At the 1992 Summer Olympics, Smyth finished in 2nd place in the tornado along with his partner Keith Notary.

He is a six time Winner of the Worrell 1000. a 1000-mile race up the east coast of the US from Ft. Lauderdale to North Carolina, run in 12 or more stages. The race, contested on beach cats from 16 to 20 feet over the years, requires contestants to sail off the beach, through the surf, and back on the beach at the conclusion of each days sailing. Smyth won the event in 1985, 1989, 1997, 1998, 1999, and 2000. The race has been run 14 times since its inception in 1976, with a different make and model and formula classes used in different years. In 2022 Smyth again competed in the Worrell 1000, under the Team Rudee's banner and won several early legs of the competition.

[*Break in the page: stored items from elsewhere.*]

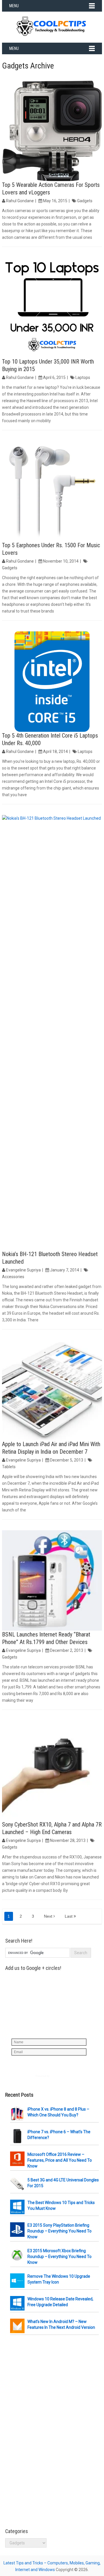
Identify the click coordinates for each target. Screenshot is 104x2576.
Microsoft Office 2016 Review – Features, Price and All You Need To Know (59, 2160)
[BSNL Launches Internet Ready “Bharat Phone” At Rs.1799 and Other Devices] (52, 1580)
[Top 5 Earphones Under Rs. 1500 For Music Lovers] (52, 491)
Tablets (9, 1466)
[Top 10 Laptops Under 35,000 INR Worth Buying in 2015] (52, 308)
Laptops (82, 377)
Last (69, 1916)
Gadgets (84, 200)
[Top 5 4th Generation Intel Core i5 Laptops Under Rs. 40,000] (52, 681)
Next (48, 1916)
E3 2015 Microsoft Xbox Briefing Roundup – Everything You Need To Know (59, 2256)
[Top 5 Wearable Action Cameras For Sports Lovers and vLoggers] (52, 131)
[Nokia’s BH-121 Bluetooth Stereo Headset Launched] (52, 1032)
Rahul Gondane (20, 200)
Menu (14, 5)
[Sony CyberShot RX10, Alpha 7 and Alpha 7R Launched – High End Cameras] (52, 1771)
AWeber (55, 2076)
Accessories (13, 1276)
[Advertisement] (48, 2432)
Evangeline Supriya (23, 1270)
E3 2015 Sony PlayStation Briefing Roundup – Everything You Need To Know (59, 2231)
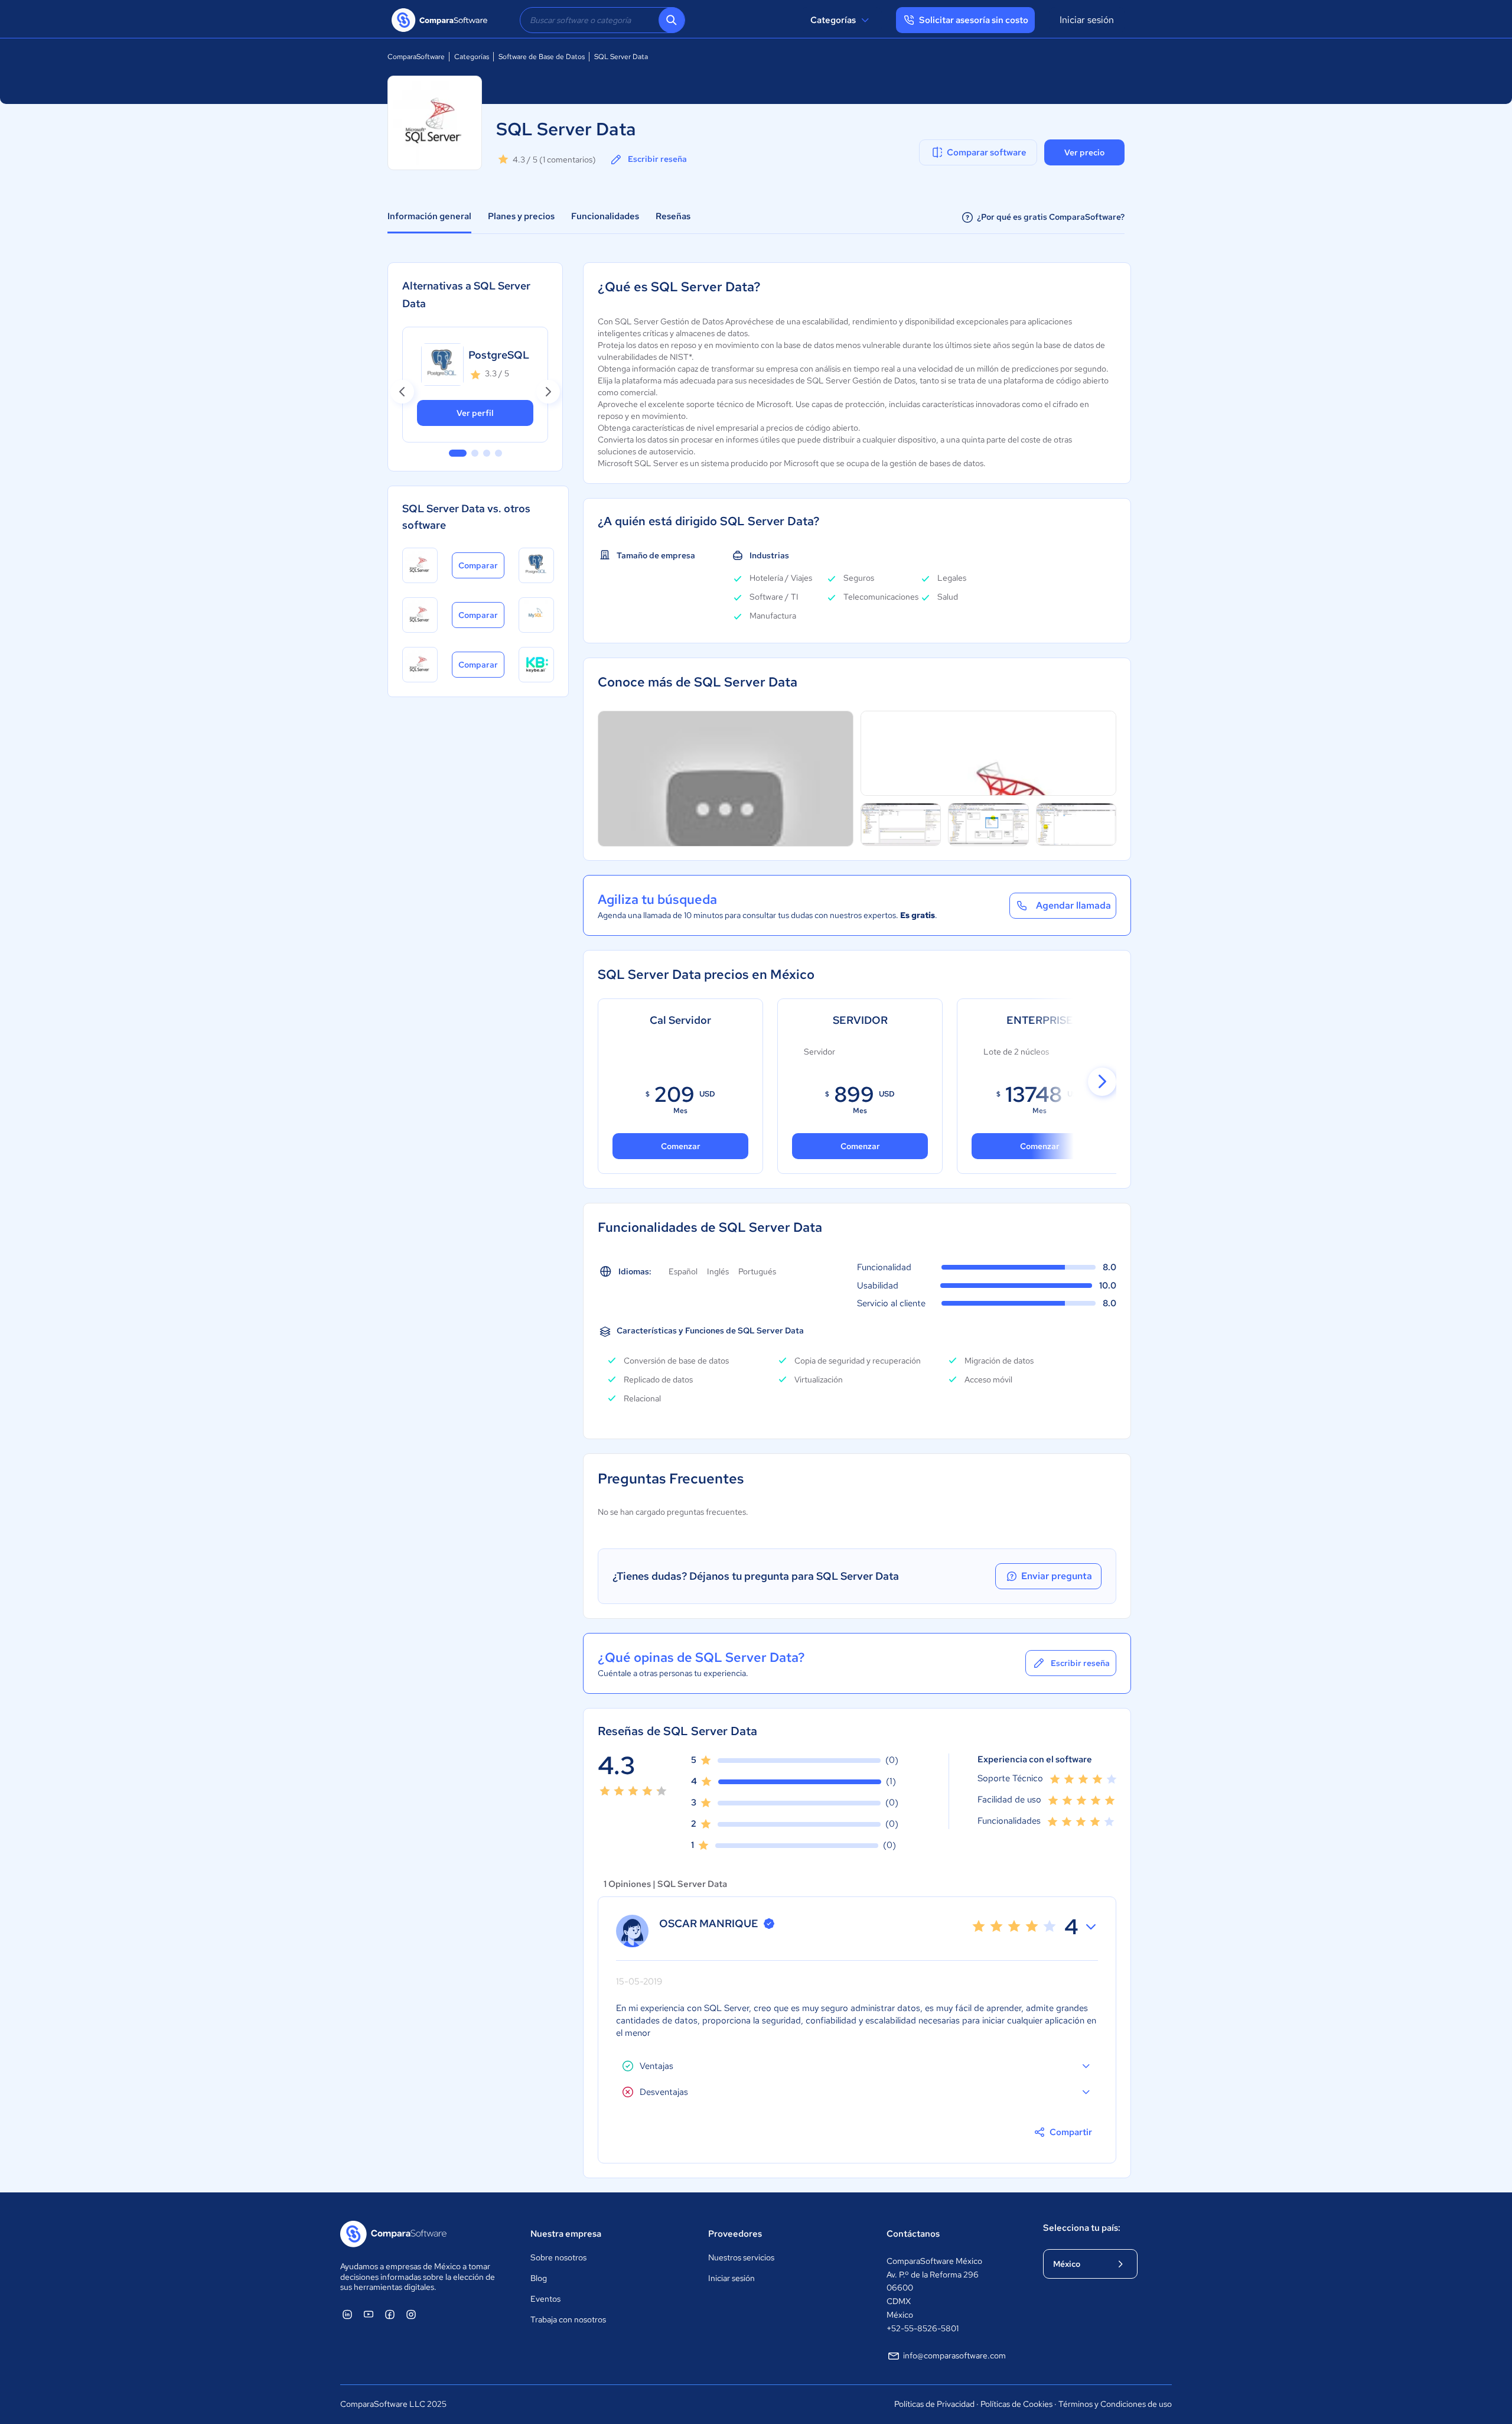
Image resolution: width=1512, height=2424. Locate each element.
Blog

Smyth has competed multiple times for the Hobie Alter Cup, a competition designed to determine the U.S. national multihull champion, and organized by US Sailing, the sports federation that oversees amateur and Olympic sailing in the United States. The contest has been held annually since 1987. The race is typically contested on "one design", with a rotating list of makes and models being used each year, including numerous models of Hobie Cat, Nacra and Prindle beach cats. Smyth has won the Trophy 5 times, in 1990, 1993, 1995, 1998, and in 2018 at age 64 on the Weta trimaran, the first time a trimaran was the boat used in the tournament.

Smyth also served as a sailing consultant and skipper for the Hollywood movies "Water World" starring Kevin Costner and "The Thomas Crowne Affair" starring Pierce Bronson. Both movies featured maxi-multihull sailboats of over 60 feet length, which are extremely high-performance boats that require an experienced helmsman to safely sail.

He is currently involved in interesting new multihull projects utilizing hydrofoils. The most recent is 53 feet long and build in Rhode Island.

Smyth was inducted into the National Sailing Hall of Fame in 2017.